优选利用挥发、涂装、沉积、溅射、等离子体处理、喷涂、浸涂或旋涂来施加所述惰性材料。

所述微阵列优选包括二级惰性涂层。

所述二级惰性涂层优选是硫醇化合物。

本发明的第三方面提供用于测定样品中感兴趣靶化合物的存在的三维微阵列，所述微阵列包括：

a)包括多个表面结构的基材；

b)所述多个表面结构包括感应剂，所述感应剂能连接样品中的感兴趣靶化合物，所述感应剂包括在各表面结构顶部上限定的功能化区域上。

所述可检测传感器响应优选选自颜色、荧光、磁性或挡光。

所述可检测信号响应优选是数码的。

所述可检测信号响应优选产生定量或定性的测定。

或者，所述表面结构随机排列在所述微阵列上。

所述表面结构优选采用锥形或脊状形式。

各表面结构的限定的功能化区域优选是所述锥或脊的顶端。

所述表面结构上限定的功能化区域优选在约1nm到1000μm之间。

所述表面结构上限定的功能化区域优选在直径约1μm-20μm。

所述表面结构上限定的功能化区域优选在直径约5μm-约15μm。

所述表面结构上限定的功能化区域优选彼此间隔约5nm-约20μm。

所述表面结构上限定的功能化区域优选彼此间隔约1-约20μm。

优选每平方厘米有约250,000到约10亿个限定的功能化区域。

优选每平方厘米以分辨率10μm含有约250,000个限定的功能化区域。

所述微阵列优选包括基材并由塑料材料、金属、陶瓷或氧化物或硅或光致抗蚀剂形成。

所述塑料材料优选选自PMMA、PET和PS。

所述金属优选铝。

所述微阵列优选由聚合物基质形成。

所述基材优选厚度在约500μm-约2mm。

用于测量目的，优选在基材的底面上连接或形成图案化层以在光穿透微阵列处将光沿表面分散。

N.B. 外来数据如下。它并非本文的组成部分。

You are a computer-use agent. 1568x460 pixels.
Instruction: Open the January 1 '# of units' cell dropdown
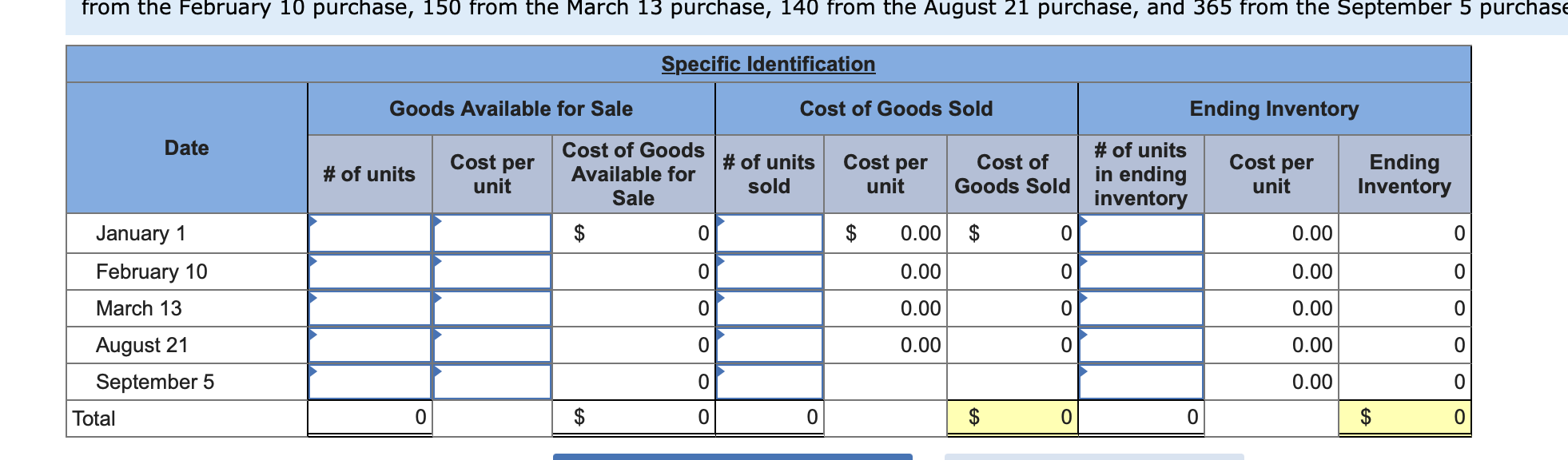(314, 222)
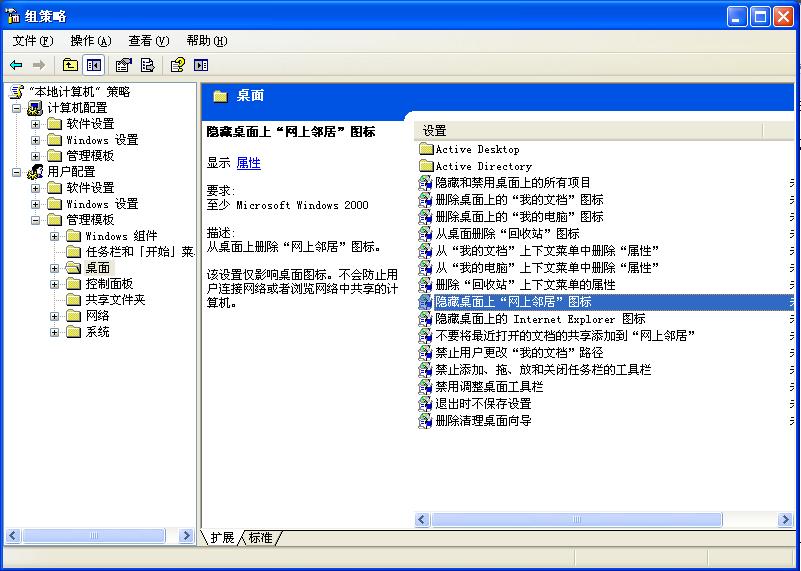Image resolution: width=801 pixels, height=571 pixels.
Task: Click the 计算机配置 computer icon in tree
Action: tap(36, 108)
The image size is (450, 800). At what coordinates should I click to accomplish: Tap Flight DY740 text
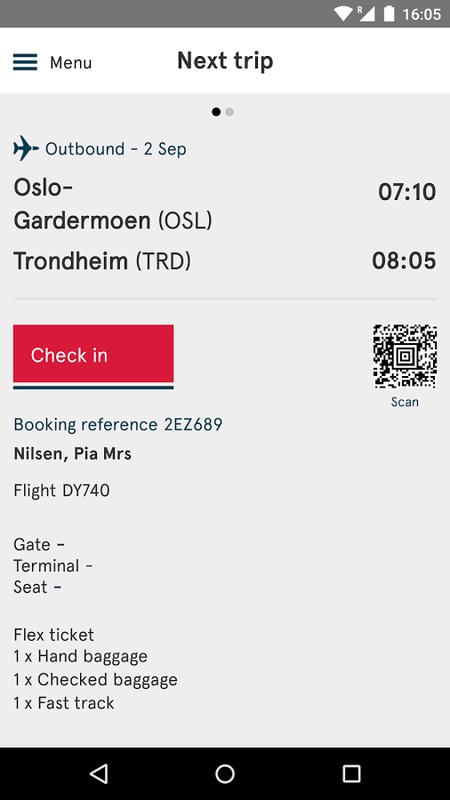[62, 490]
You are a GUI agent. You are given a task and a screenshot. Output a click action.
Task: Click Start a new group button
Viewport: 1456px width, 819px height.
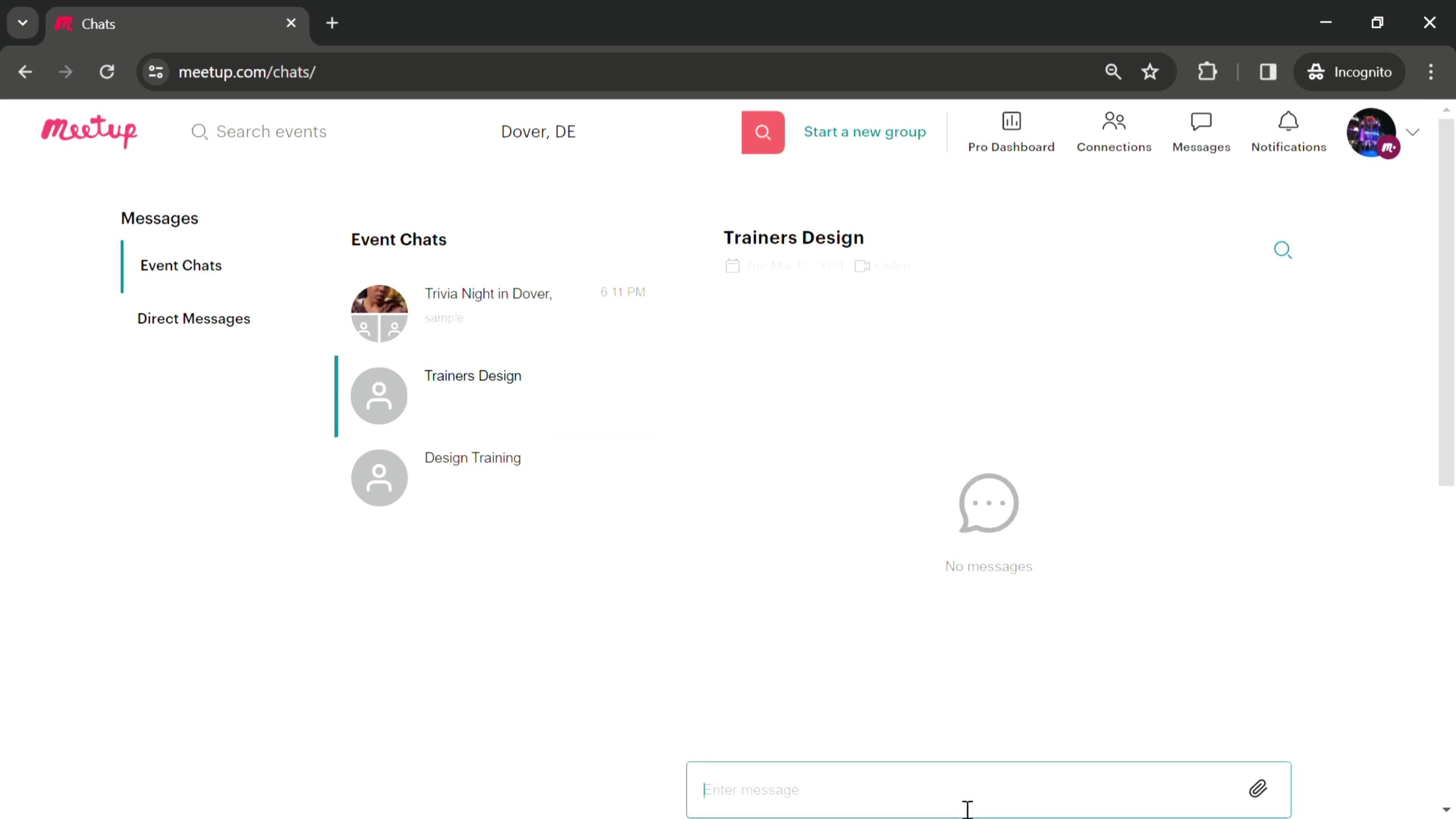coord(864,131)
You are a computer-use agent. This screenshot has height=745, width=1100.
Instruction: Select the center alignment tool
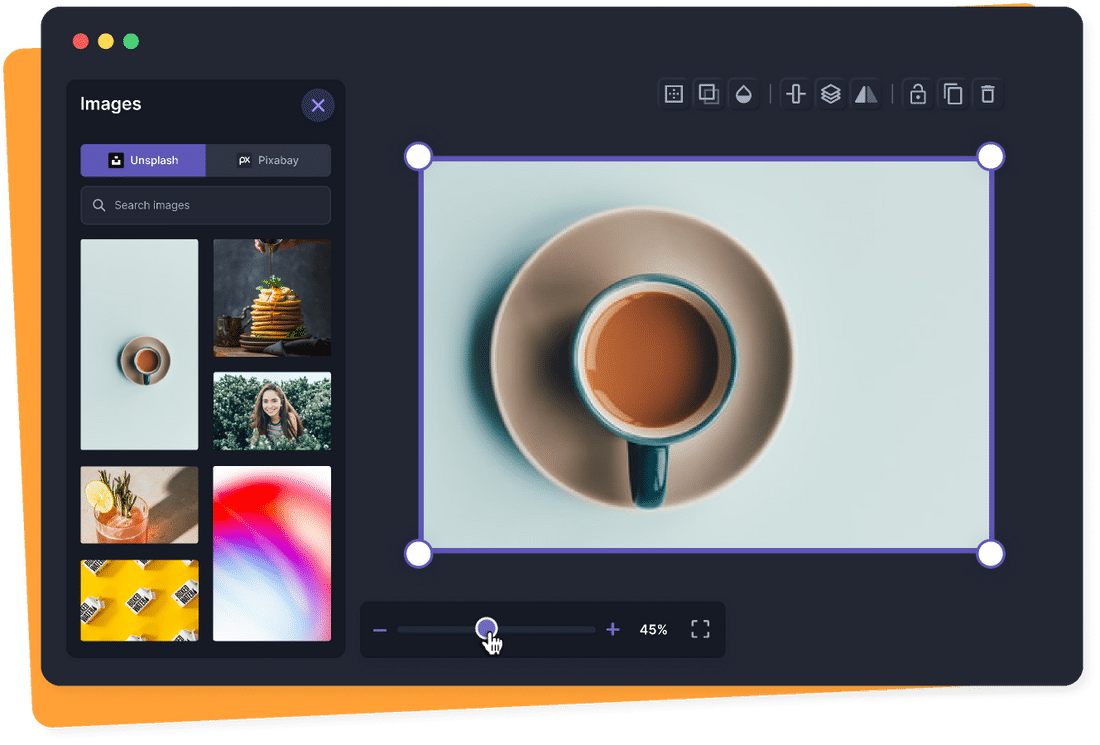coord(795,93)
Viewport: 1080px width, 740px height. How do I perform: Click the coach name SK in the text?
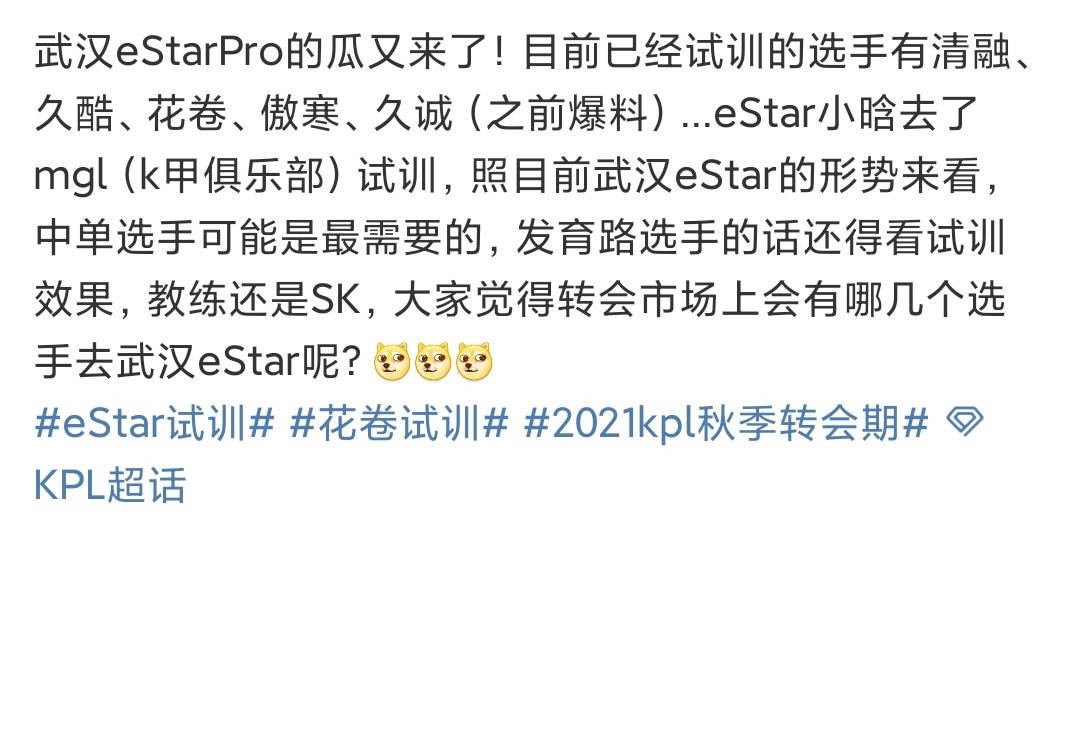click(x=336, y=300)
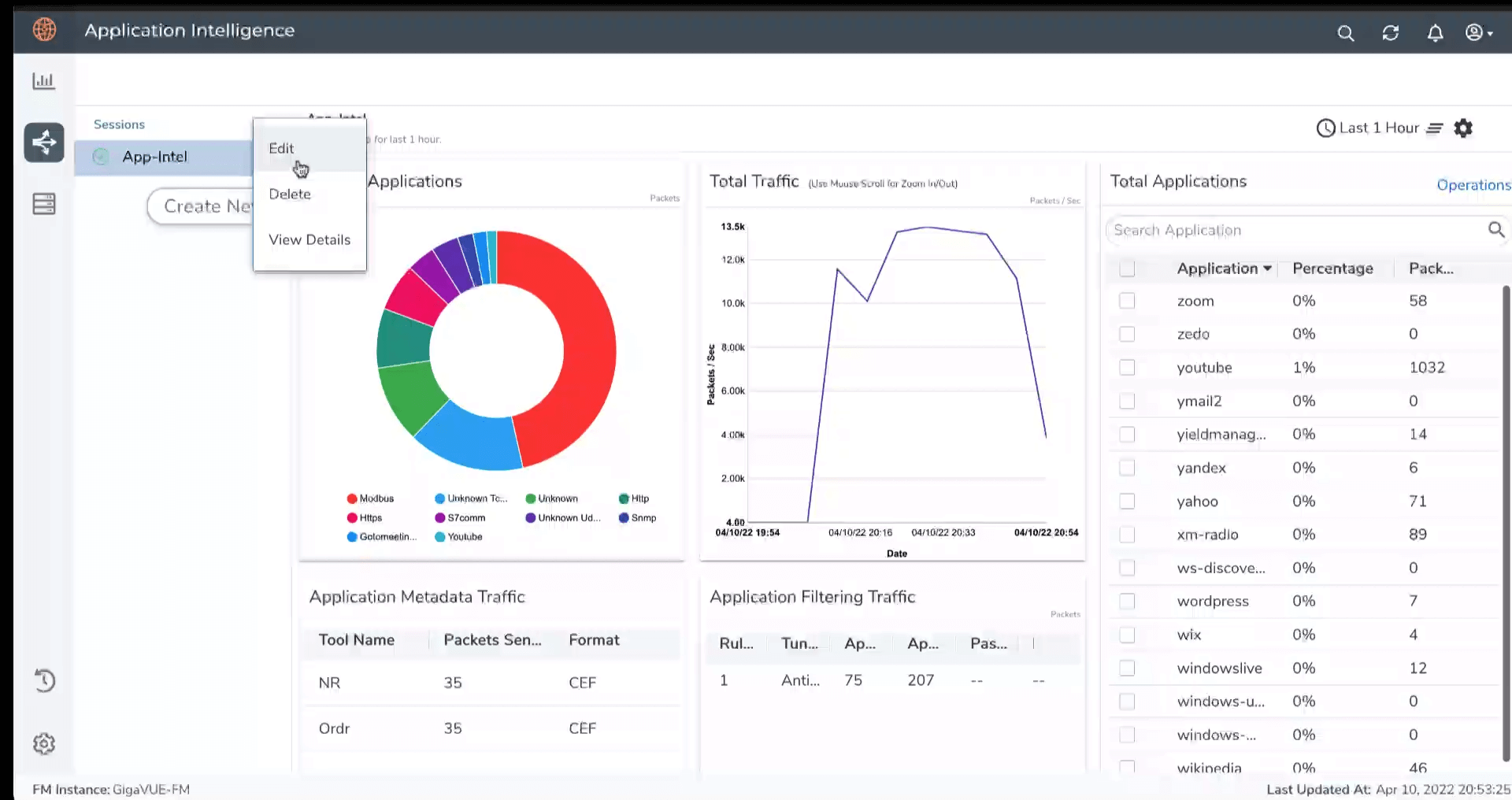The width and height of the screenshot is (1512, 800).
Task: Open the inventory stack icon in sidebar
Action: coord(43,204)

所述表面结构优选通过蚀刻、平版印刷法、热压印、纳米压印和注射成型或者通过如WO2007/058548所述连续成型技术(Continuous Forming Technology)方法形成。

所述表面结构的限定区域优选用NH₂或COOH官能团功能化。

优选有接头基团连接于所述NH₂或COOH官能团。

所述感应剂优选连接于所述接头基团。

所述感应剂优选直接连接NH₂或COOH官能团。

所述接头基团优选是共价接头基团。

或者所述感应剂通过接头基团直接连接于所述限定的功能化区域。

所述感应剂优选生物识别基团或结合剂。

所述生物结合或识别剂优选形成抗体/抗原，DNA/DNA，DNA/蛋白质，蛋白质/蛋白质，蛋白质/受体，细胞/蛋白质和细胞/DNA结合对的部分。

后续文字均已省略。